▸ **TEXT EXCERPT**:
────────────────────

I was gang raped.
It’s been almost 6 years now and I still refer to that night as my “attack”. Somehow using the word “raped” is still immensely difficult for me. I can write it. But I battle to say is out loud. Slowly though, I’m processing.
Rape has a legacy. It is something I’m learning to deal with every day of my life since. I’ve largely moved past the place now where the word triggers a physical reaction under my skin, but the truth is, it remains there and many of my days are still hard. Here is what I refuse about rape’s legacy – that the shame is on me. That I somehow did something wrong. That it could have been avoided if I’d screamed louder or fought harder.
I suspect that I’m going to be dealing with it every day for the rest of my life. I’m so grateful no one told me that 6 years ago!
When Poppy came into my life a few months ago, I acknowledge now, that somehow, somewhere, a small part of me wanted this to be the answer to my prayers: that getting a dog to help me would magically take it all away. All of it – The nightmares, the flashbacks, the anger, the tears, the having to prove that I’m getting stronger and can cope.
And in this, lies my biggest lesson so far: Poppy is not some kind of miracle cure for PTSD. She is not a ‘pill’ to take that will miraculously numb and wipe out the memories that haunt me.
Instead, Poppy and I are working together so that she can help me navigate a way through this craziness. We are training together so that I can learn to lean on her and trust again. Poppy is really incredible like that – my teacher of forgiveness, love and non-judgement. She has an innate way of completely making me forget (for a bit) about what I often refer to as the “neon shining label above my head” – the reality of being a survivor.
Because the experience of being raped has forced its way into my identity, if I want it to or not. It comes with the territory of writing publicly about my rape. Of speaking about it. It is not something you ‘heal’ from – no sutures or bandages can make this better. What I can do instead, is to choose everyday to defy people’s expectations around what being a rape survivor means. I refuse to lie down and be defeated by it. I am learning to claim this new version of my life to the best of my ability every single day. It’s a choice. To be stronger than those men. To overcome. It’s what my friend Jes Foord refers to when she says “they took my body but they will never take me” – this is my act of absolute defiance.
And I have a crazy woof doggie to help me defy. To be a rebel. Poppy understands rebel more than most. Her daily escapades and adventures are proof! From stealing socks, unravelling toilet paper or being totally obstinate with me in her training progress.
In many ways, Poppy is a ‘survivor’ too. She was rescued from a family, homed once before I found her, and promptly returned to the rescue organization, because she was too much of a handful for their family.
But here is where I want to propose the need for a new word for both of us. Being a “survivor” for both of us doesn’t adequately describe the reality of moving forward. Yes, the term “survivor” has an implication that we start out as victims, but we outgrow that label as we “triumph” and move past the immediate aftermath of the crime. Survivor implies having survived the recovery process. For me, survivor sugar coats the reality of rape and the strength required to choose to be stronger every day for the rest of my life.
Yes, ‘Survivor’ tells an ultimately hopeful, inspiring, empowering story. Look at us, thriving despite violence. Survivor is easier for people to hear. It is more comfortable than ‘victim’. Victim reminds people of violent acts, of brutal realities. Survivor makes them think of rousing music and impossible courage. Survivor is the story of sexual violence that the media, the public, wants to hear. I don’t know a single person that has experienced sexual violence and thinks they’re better off for it. The act and aftermath of sexual violence is not oriented around the potential light at the end of the tunnel.

────────────────────

▸ **SHORT PROBLEM 1**:
Rewrite the listing from the line with "You are a GUI" through the end of the listing, putting "screen capture" in place of "screenshot" and leaving everything else unchanged. Leave the pictures out.

────────────────────

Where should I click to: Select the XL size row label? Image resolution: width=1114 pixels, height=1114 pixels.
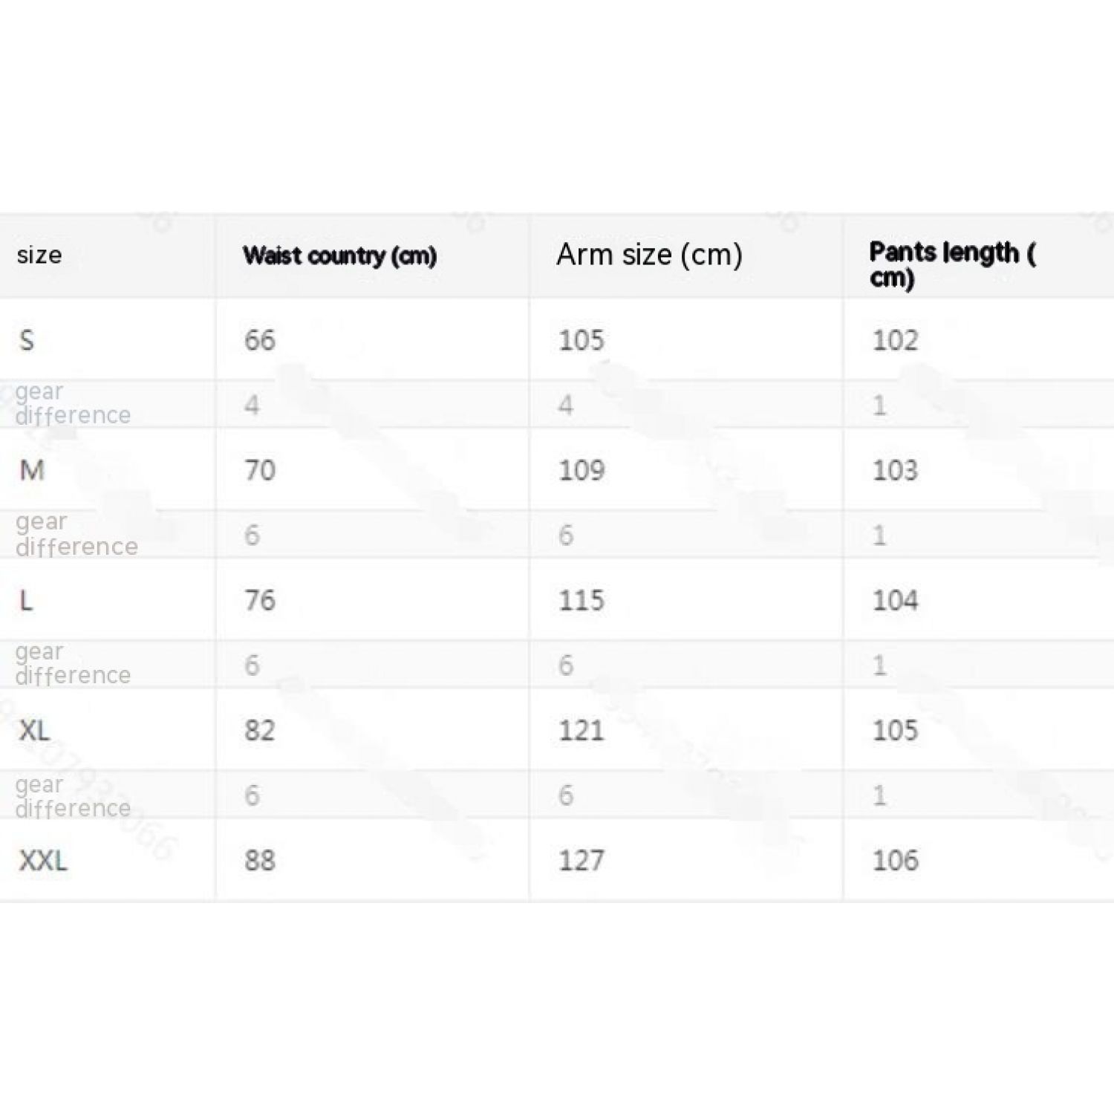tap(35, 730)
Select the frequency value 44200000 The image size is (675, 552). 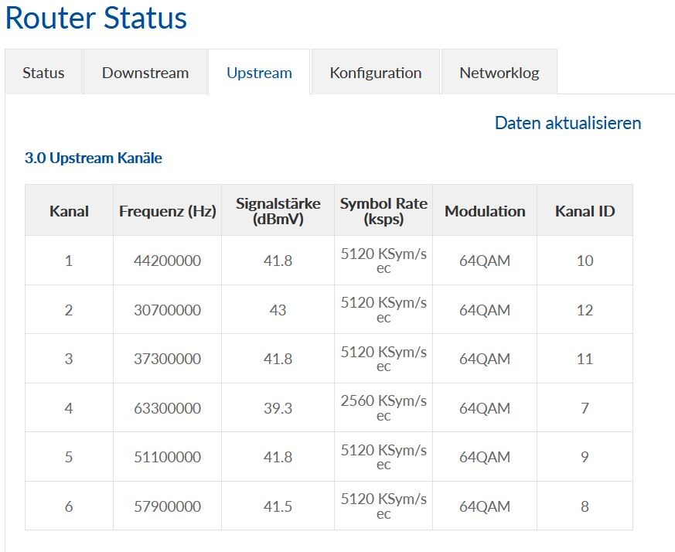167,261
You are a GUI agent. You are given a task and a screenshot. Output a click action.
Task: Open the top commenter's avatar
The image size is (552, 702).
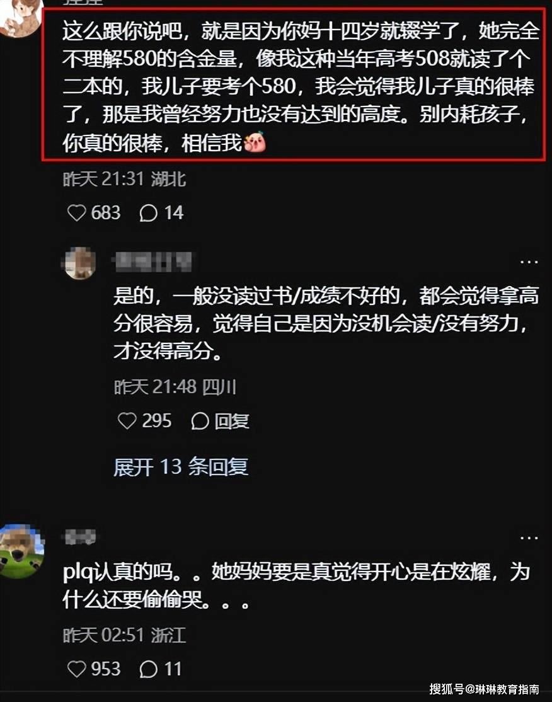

────────────────────

▸ **SHORT PROBLEM 2**:
Answer from the essay about Poppy:
(a) How long ago did the attack take place?
(b) How many times had Poppy been homed before the writer found her?
(c) What does Jes Foord say about those who attacked her?

▸ **FINAL RESULT 1**:
You are a GUI agent. You are given a task and a screen capture. Output a click action.
Task: Open the top commenter's avatar
The image size is (552, 702).

▸ **FINAL RESULT 2**:
(a) Almost 6 years ago.
(b) Once.
(c) "they took my body but they will never take me"